- Consegna:
Riporta parola per parola il brano dell'articolo sulla ripresa economica britannica, da "E' ormai un" fino a "miserrimo -1,8% dell'Italia." incluso.

- Testo estratto:

+--

In Gran Bretagna è scattata la ripresina. Ma il vero rilancio è ancora lontano

E' ormai un fatto appurato: l'economia britannica è ripartita. Dopo primi flebili segnali all'inizio dell'anno con un progresso dello 0,3%  e 0,7% rispettivamente nel primo e secondo trimestre, nella seconda metà dell'anno sono evidenti visibili segnali di accelerazione. Secondo i dati dell'OCSE, l'organizzazione economica che raggruppa le maggiori economie di mercato del mondo, il balzo dovrebbe addirittura essere del 3,7% e 3,2% nel secondo e terzo trimestre rispettivamente, portando la media totale dell'anno a 1,5%, praticamente il doppio dello 0,8% che era stato previsto in precedenza. Se la ripresa si consolidasse sarebbe certamente un'ottima performance, non lontana dall'1,7% previsto per gli Usa e l'1,6% per il Giappone e assai superiore allo 0,7% della Germania, al 0,3% della Francia e al miserrimo -1,8% dell'Italia.

+--

- Record estratti:
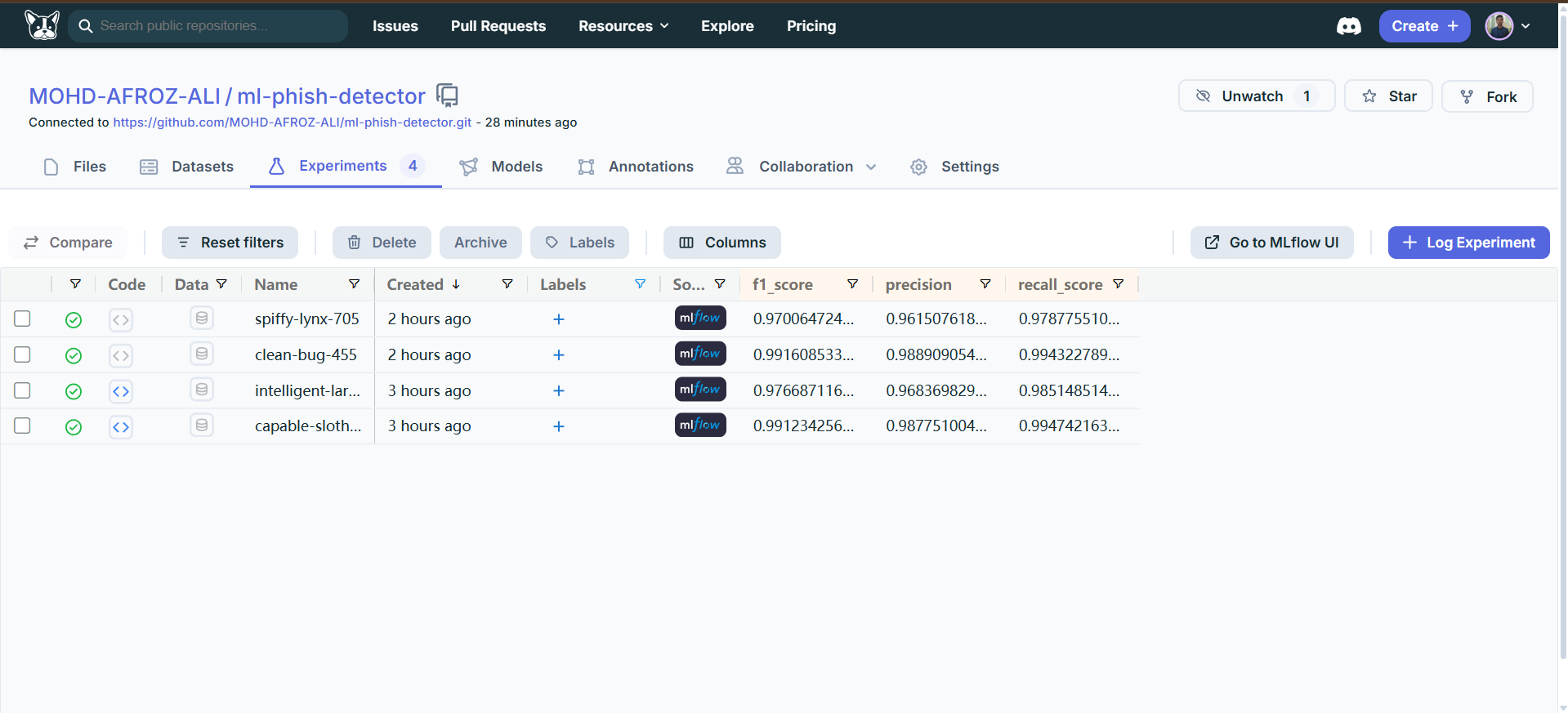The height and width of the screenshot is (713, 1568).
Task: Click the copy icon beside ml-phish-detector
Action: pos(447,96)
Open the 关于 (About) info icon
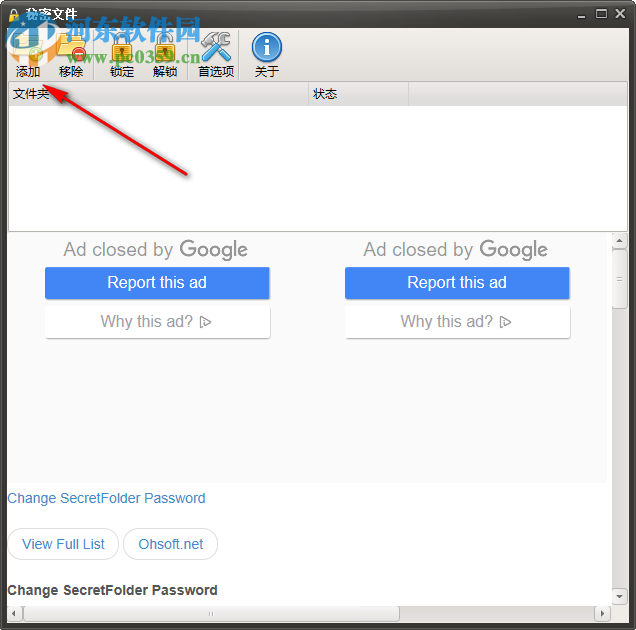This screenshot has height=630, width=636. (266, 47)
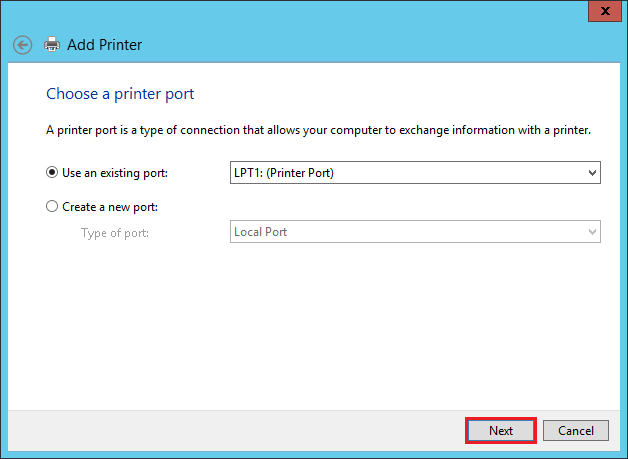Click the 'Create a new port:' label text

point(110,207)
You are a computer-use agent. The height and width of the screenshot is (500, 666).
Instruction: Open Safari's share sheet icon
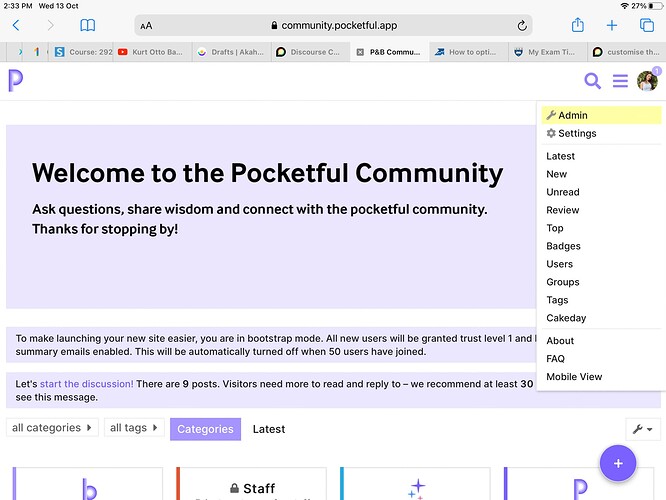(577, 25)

+--

- Soluzione:
E' ormai un fatto appurato: l'economia britannica è ripartita. Dopo primi flebili segnali all'inizio dell'anno con un progresso dello 0,3%  e 0,7% rispettivamente nel primo e secondo trimestre, nella seconda metà dell'anno sono evidenti visibili segnali di accelerazione. Secondo i dati dell'OCSE, l'organizzazione economica che raggruppa le maggiori economie di mercato del mondo, il balzo dovrebbe addirittura essere del 3,7% e 3,2% nel secondo e terzo trimestre rispettivamente, portando la media totale dell'anno a 1,5%, praticamente il doppio dello 0,8% che era stato previsto in precedenza. Se la ripresa si consolidasse sarebbe certamente un'ottima performance, non lontana dall'1,7% previsto per gli Usa e l'1,6% per il Giappone e assai superiore allo 0,7% della Germania, al 0,3% della Francia e al miserrimo -1,8% dell'Italia.